2 Replies to “Über die Heilsbedeutsamkeit eines Personalpronomens

  1. Wenn wir die Nottaufe unserer Tochter Johanna wiederholen müssten würde ich heute zusammen mit meiner Frau sagen: „Wir taufen dich im Namen des Vaters und des Sohnes und des Heiligen Geistes!“ – Auf Anraten der Ärzte warteten wir auf den Tod unseres gerade erst mit einem mehrfachen komplexen Herzfehler geborenen Kindes. In dieser Phase, die uns – die wir das Geschenk des Lebens mit Freude erwartet hatten und annehmen wollten – an die Grenze des Erträglichen belastete, tauften wir verschämt und ohne Fest und ohne Gäste mit einem mit Wasser gefüllten Spucknapf unser Kind. Wir im Uni-Klinik-Krankenzimmer über Wochen vereinsamten zwei tauften es … vielleicht mit einer leisen Hoffnung. Jahre später triumphierten wir und sicher auch die Ärzte, die dem Kind durch eine großartige neu entwickelte OP zu einem annähernd normalen Leben verhalfen. Ganz unter uns: Ärzte sollten einem Paar, das das Geschenk des Lebens annehmen will, nie nahelegen, darauf zu verzichten!

  2. „Baptizo te in nomine patria et filia et Spiritus sancti« – Ich taufe dich im Namen Vaterland und Tochter und des heiligen Geistes.

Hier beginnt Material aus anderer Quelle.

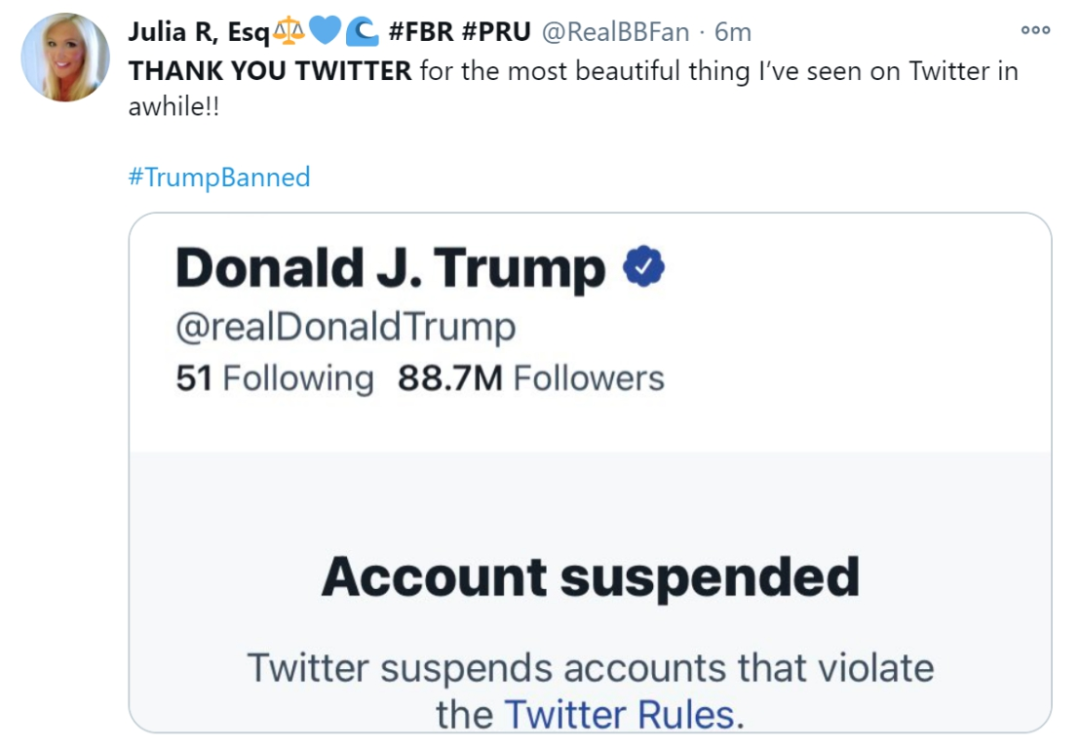Image resolution: width=1080 pixels, height=750 pixels.
Task: Click the Donald J. Trump profile name
Action: pos(390,268)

    Über diese von des Lateinischen nur unzureichend kundigen Priestern gespendete Taufformel gab es im 8. Jh. einen Streit zwischen Bonifatius (der entsprechend getaufte Gläubige erneut taufen wollte) und Virgil von Salzburg, der solche Taufen für gültig hielt. Papst Zacharias entschied zugunsten Virgils. Warum Gott es akzeptiert, in der Taufformel durch das Vaterland ersetzt zu werden (von der genderfluiden Persona Christi ganz zu schweigen), bei einem „wir“ jedoch keine Taufe stattgefunden hat, ist eines dieser Probleme, die ich meinen Nichttheologen-Freund*innen niemals erklären könnte.